[begin Input for this task]

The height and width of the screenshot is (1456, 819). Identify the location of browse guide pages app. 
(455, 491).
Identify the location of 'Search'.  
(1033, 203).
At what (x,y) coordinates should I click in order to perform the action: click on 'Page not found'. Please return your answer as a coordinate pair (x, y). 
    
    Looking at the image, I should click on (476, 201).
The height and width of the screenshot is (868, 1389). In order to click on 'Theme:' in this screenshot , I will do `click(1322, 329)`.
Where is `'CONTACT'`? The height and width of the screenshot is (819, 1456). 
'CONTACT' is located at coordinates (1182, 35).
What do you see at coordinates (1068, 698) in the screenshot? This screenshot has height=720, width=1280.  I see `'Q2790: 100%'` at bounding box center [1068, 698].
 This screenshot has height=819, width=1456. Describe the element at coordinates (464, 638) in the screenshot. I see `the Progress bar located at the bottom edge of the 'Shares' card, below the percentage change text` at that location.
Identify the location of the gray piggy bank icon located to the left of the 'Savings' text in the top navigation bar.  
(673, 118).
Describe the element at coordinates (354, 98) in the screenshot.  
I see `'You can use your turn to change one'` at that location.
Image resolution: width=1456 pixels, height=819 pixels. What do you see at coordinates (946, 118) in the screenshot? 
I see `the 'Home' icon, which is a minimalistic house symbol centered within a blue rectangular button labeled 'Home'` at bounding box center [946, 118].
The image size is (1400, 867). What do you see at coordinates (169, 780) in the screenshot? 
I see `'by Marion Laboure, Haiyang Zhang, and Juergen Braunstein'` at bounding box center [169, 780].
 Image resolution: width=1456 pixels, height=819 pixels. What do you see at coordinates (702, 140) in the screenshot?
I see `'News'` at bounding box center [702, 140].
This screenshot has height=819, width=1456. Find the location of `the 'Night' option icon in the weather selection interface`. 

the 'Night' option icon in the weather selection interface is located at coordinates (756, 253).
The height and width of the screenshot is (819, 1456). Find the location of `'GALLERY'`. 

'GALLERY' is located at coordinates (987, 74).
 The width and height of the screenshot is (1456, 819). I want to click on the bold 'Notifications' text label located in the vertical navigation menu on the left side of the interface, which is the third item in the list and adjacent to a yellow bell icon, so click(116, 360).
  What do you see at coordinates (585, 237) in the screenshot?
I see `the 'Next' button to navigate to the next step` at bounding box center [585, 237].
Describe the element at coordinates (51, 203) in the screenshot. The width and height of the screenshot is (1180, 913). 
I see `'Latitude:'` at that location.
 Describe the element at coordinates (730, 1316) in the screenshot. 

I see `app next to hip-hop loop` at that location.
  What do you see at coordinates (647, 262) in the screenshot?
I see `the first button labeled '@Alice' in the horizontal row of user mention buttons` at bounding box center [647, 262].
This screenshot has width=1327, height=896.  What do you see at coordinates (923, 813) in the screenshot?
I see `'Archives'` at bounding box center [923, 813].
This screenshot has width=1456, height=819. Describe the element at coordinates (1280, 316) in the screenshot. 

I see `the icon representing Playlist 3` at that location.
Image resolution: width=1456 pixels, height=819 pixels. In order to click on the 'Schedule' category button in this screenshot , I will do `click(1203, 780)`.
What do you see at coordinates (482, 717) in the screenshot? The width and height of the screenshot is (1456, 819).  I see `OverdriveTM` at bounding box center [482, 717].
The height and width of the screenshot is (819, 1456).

[end Input for this task]

Please duplicate the lines above, word for word, from the line with "The height and width of the screenshot is (819, 1456). Find" to the line with "center [923, 813].", including both of those lines.

Correct response:
The height and width of the screenshot is (819, 1456). Find the location of `'GALLERY'`. 

'GALLERY' is located at coordinates (987, 74).
 The width and height of the screenshot is (1456, 819). I want to click on the bold 'Notifications' text label located in the vertical navigation menu on the left side of the interface, which is the third item in the list and adjacent to a yellow bell icon, so click(116, 360).
  What do you see at coordinates (585, 237) in the screenshot?
I see `the 'Next' button to navigate to the next step` at bounding box center [585, 237].
Describe the element at coordinates (51, 203) in the screenshot. The width and height of the screenshot is (1180, 913). 
I see `'Latitude:'` at that location.
 Describe the element at coordinates (730, 1316) in the screenshot. 

I see `app next to hip-hop loop` at that location.
  What do you see at coordinates (647, 262) in the screenshot?
I see `the first button labeled '@Alice' in the horizontal row of user mention buttons` at bounding box center [647, 262].
This screenshot has width=1327, height=896.  What do you see at coordinates (923, 813) in the screenshot?
I see `'Archives'` at bounding box center [923, 813].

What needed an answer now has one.